* Start Source data *

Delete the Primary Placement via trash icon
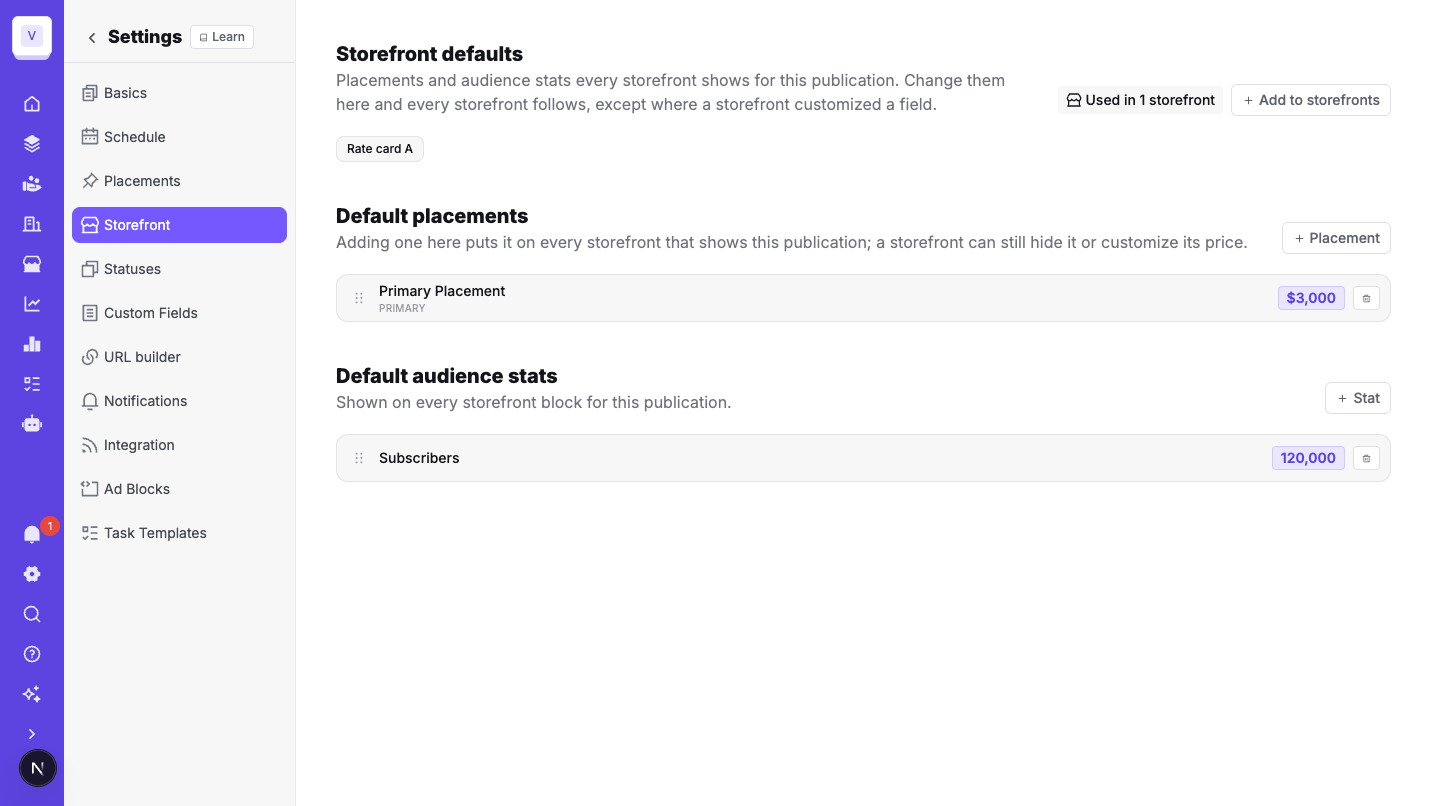This screenshot has width=1431, height=806. (x=1366, y=298)

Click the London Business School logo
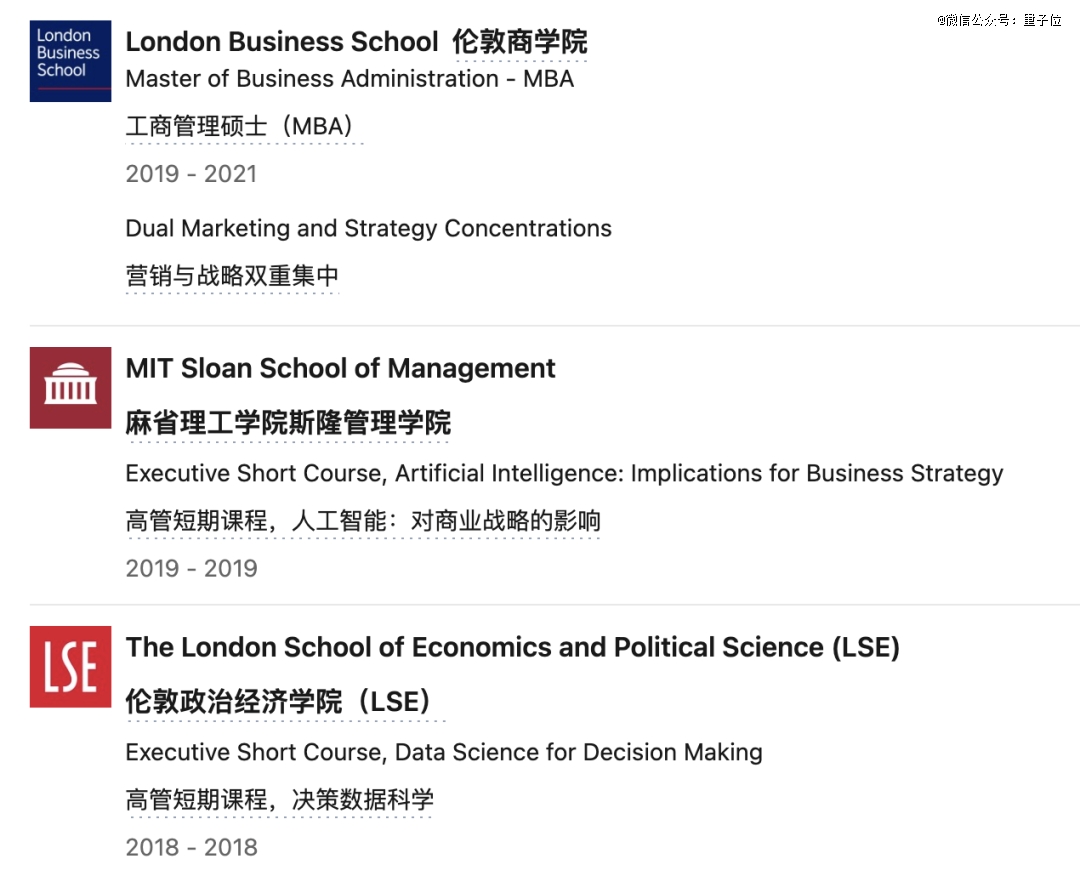click(70, 61)
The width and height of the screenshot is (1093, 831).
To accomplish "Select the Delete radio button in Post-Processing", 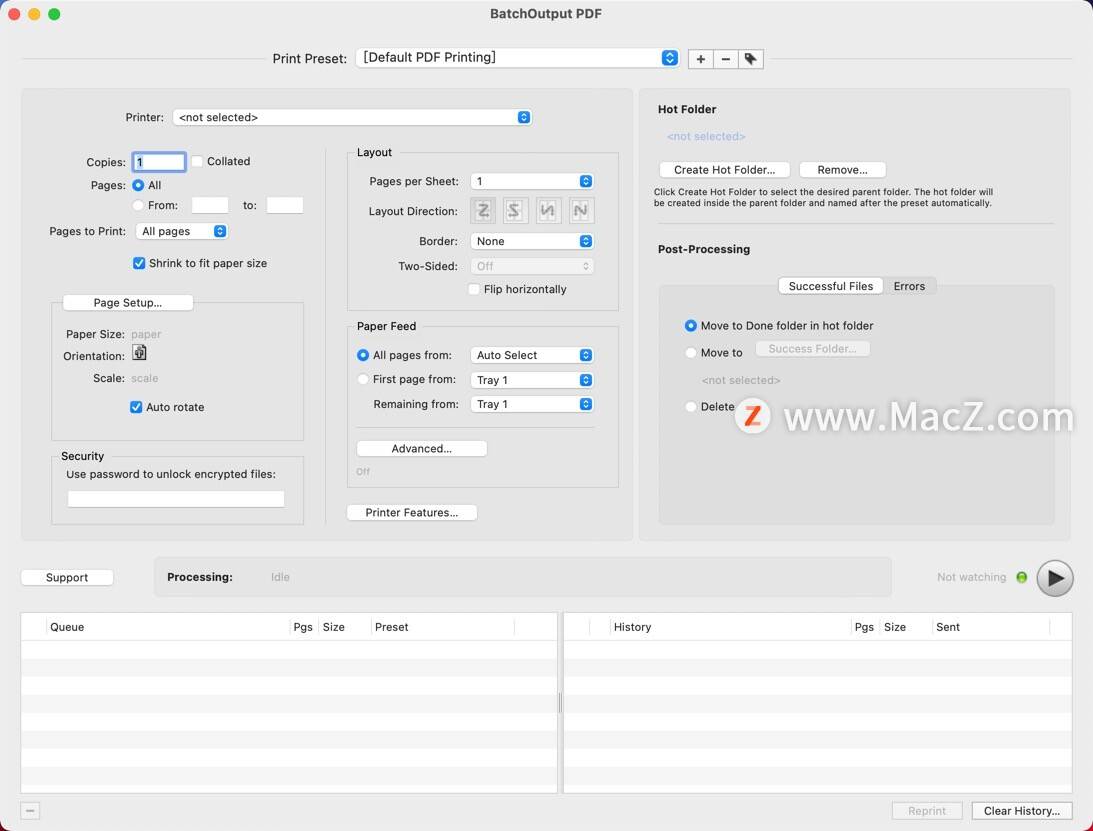I will 691,407.

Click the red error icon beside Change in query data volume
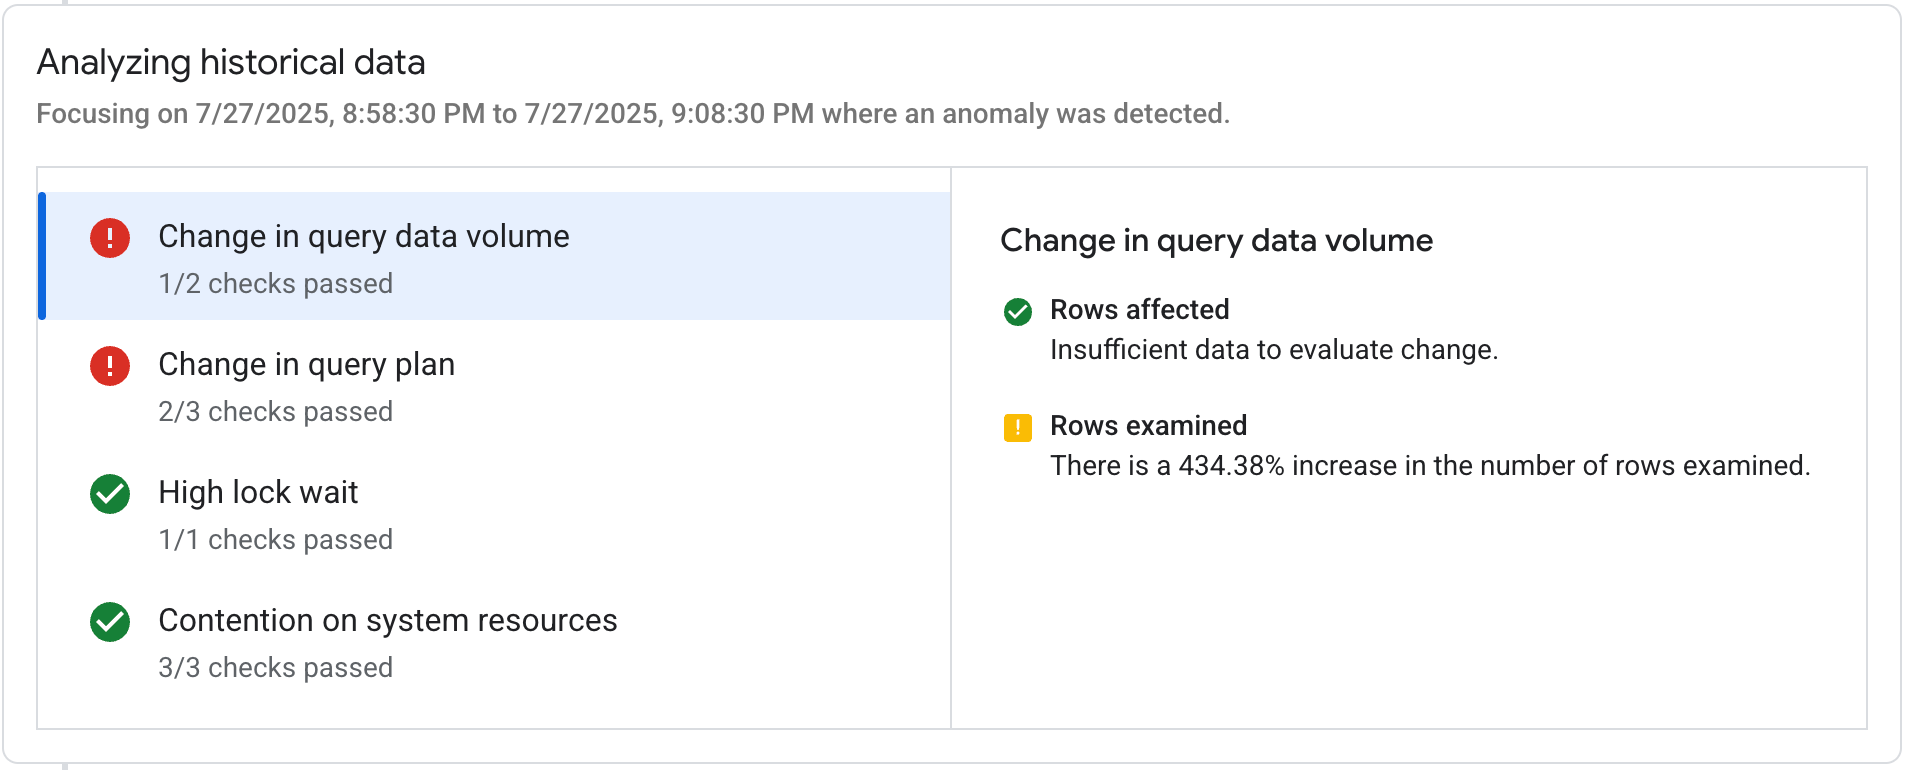[109, 238]
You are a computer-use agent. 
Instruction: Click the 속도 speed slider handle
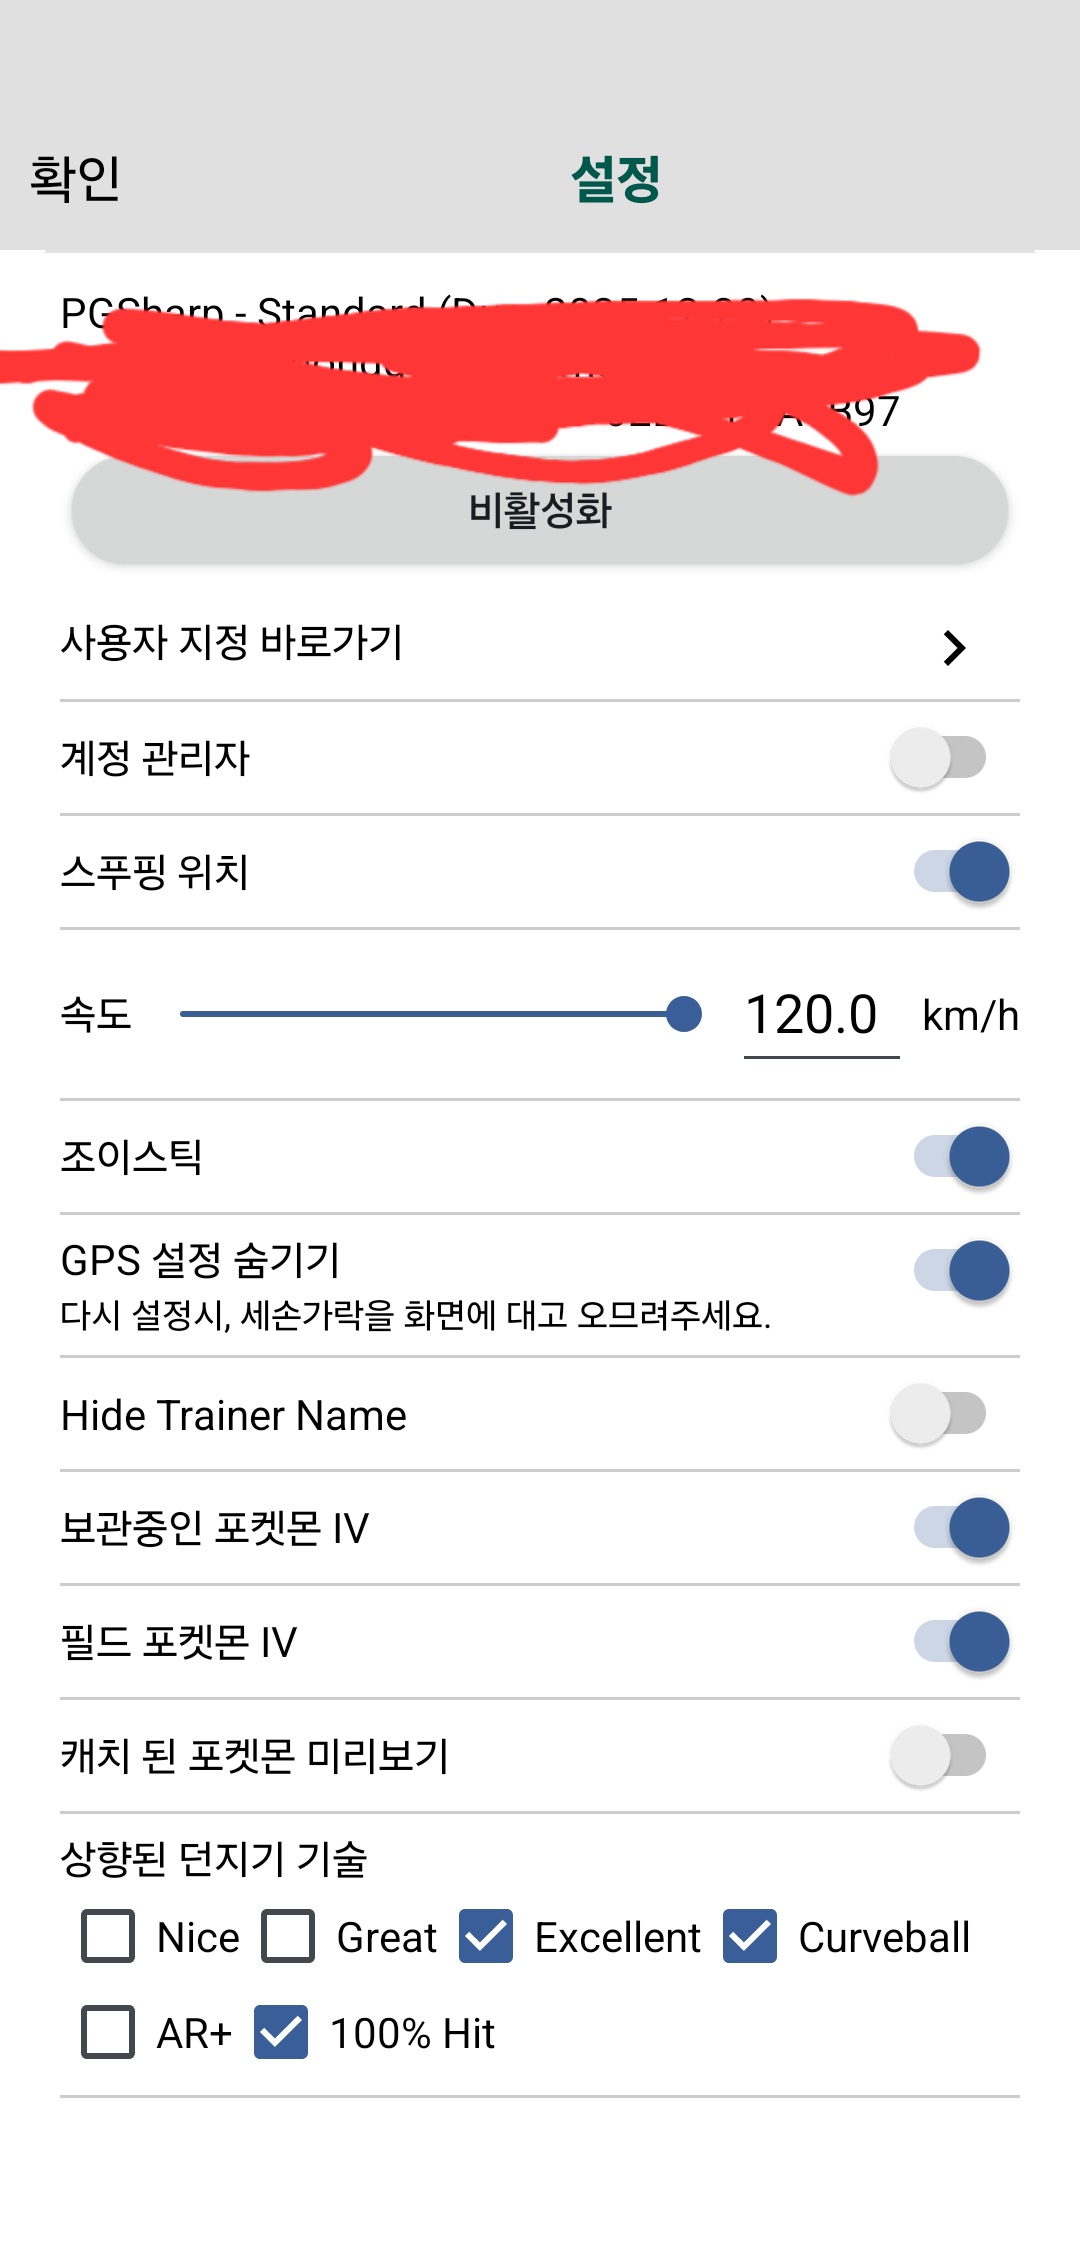tap(684, 1014)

* End Source data *

**Directions for this task:**
Put the items, starting at the line that contains "Click the red" and continuing through the last item, into a Markdown table with a Row column that numbers each line and a Line column that holds its text. Omit blank lines and leave out the pictures.

**Task result:**
| Row | Line |
|---|---|
| 1 | Click the red error icon beside Change in query data volume |
| 2 | [109, 238] |
| 3 | You are a computer-use agent.  |
| 4 | Instruction: Click the 속도 speed slider handle |
| 5 | tap(684, 1014) |